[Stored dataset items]

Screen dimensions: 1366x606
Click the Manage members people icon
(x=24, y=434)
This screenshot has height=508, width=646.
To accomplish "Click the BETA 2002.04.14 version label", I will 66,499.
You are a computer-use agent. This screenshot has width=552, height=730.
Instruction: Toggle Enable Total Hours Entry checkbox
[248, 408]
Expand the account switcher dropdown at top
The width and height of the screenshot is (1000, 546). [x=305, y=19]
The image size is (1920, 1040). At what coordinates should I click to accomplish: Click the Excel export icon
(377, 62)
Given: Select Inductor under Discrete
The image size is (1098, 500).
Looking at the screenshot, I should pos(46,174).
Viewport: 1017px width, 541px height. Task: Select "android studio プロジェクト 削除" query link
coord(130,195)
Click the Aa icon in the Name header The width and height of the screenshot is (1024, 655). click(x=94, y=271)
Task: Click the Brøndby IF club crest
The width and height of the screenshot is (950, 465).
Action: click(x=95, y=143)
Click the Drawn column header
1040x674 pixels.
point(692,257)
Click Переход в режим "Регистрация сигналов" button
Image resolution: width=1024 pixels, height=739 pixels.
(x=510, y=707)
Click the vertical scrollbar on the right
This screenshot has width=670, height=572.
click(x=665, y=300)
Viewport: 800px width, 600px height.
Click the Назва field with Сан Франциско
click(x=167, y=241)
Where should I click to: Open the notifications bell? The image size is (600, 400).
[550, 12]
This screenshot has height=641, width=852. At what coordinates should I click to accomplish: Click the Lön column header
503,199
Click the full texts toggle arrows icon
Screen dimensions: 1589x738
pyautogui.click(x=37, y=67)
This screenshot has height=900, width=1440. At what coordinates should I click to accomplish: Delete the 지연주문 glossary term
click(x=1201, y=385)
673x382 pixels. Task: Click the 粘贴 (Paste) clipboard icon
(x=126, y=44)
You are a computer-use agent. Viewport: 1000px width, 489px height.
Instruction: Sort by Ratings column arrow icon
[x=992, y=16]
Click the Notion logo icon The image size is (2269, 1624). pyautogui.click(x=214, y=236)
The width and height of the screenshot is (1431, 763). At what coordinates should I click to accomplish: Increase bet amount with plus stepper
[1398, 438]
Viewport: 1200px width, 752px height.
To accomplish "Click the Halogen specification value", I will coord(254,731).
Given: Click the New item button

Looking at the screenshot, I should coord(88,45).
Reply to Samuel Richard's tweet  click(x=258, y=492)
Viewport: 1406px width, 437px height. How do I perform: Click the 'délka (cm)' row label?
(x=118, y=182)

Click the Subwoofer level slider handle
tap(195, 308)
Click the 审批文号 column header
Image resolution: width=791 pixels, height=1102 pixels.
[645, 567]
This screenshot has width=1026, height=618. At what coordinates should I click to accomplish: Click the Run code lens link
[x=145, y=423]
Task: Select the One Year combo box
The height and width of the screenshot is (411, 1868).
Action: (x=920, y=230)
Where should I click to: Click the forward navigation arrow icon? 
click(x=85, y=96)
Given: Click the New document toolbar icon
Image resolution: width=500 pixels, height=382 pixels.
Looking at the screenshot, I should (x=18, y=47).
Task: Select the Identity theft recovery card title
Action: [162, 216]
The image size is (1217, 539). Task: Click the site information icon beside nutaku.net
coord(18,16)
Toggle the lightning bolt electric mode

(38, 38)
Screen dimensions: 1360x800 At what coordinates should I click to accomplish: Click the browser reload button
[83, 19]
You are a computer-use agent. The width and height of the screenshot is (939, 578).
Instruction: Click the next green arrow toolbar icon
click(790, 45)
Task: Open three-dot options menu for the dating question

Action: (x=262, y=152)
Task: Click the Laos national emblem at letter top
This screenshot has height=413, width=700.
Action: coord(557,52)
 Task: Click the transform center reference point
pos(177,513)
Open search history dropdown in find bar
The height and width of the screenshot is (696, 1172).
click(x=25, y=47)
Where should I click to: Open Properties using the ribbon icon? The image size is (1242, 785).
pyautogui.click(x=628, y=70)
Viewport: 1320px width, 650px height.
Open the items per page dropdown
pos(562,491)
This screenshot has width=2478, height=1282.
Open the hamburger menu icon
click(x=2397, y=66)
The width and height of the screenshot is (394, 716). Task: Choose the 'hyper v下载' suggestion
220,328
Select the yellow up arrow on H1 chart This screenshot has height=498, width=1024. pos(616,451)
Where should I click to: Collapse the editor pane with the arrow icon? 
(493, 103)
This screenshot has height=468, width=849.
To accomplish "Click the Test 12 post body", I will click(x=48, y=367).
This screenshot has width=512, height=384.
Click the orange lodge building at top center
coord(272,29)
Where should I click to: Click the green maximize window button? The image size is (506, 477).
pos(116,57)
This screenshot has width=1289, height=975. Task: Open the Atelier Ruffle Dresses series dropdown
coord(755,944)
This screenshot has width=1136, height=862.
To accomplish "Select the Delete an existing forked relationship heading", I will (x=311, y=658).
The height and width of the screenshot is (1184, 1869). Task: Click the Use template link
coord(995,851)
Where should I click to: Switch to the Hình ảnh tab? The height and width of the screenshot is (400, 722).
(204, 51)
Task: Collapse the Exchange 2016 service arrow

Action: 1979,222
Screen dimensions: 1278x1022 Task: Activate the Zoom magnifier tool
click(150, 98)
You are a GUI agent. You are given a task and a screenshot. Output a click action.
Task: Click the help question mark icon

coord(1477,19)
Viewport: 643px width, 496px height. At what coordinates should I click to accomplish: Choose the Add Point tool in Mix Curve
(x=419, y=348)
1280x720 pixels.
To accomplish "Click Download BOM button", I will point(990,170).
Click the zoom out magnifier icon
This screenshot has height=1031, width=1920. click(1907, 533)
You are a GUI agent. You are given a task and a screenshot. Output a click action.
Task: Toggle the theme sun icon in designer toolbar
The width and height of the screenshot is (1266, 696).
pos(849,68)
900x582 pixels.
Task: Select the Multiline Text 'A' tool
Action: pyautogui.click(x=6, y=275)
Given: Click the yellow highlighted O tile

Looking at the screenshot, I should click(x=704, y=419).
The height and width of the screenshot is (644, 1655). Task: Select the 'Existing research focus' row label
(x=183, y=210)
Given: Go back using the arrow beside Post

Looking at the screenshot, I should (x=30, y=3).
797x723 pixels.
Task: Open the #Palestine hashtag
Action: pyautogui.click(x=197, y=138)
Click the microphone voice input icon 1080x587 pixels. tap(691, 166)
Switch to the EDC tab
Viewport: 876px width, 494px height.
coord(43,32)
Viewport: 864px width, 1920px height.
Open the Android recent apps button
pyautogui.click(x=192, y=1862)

- [TASK STATEMENT]: Return, unchanged, the run of lines above that opens with the line containing "The height and width of the screenshot is (696, 1172)." and closes with the line containing "Viewport: 1320px width, 650px height.". Include both.

- [TASK RESULT]:
The height and width of the screenshot is (696, 1172).
click(x=25, y=47)
Where should I click to: Open Properties using the ribbon icon? The image size is (1242, 785).
pyautogui.click(x=628, y=70)
Viewport: 1320px width, 650px height.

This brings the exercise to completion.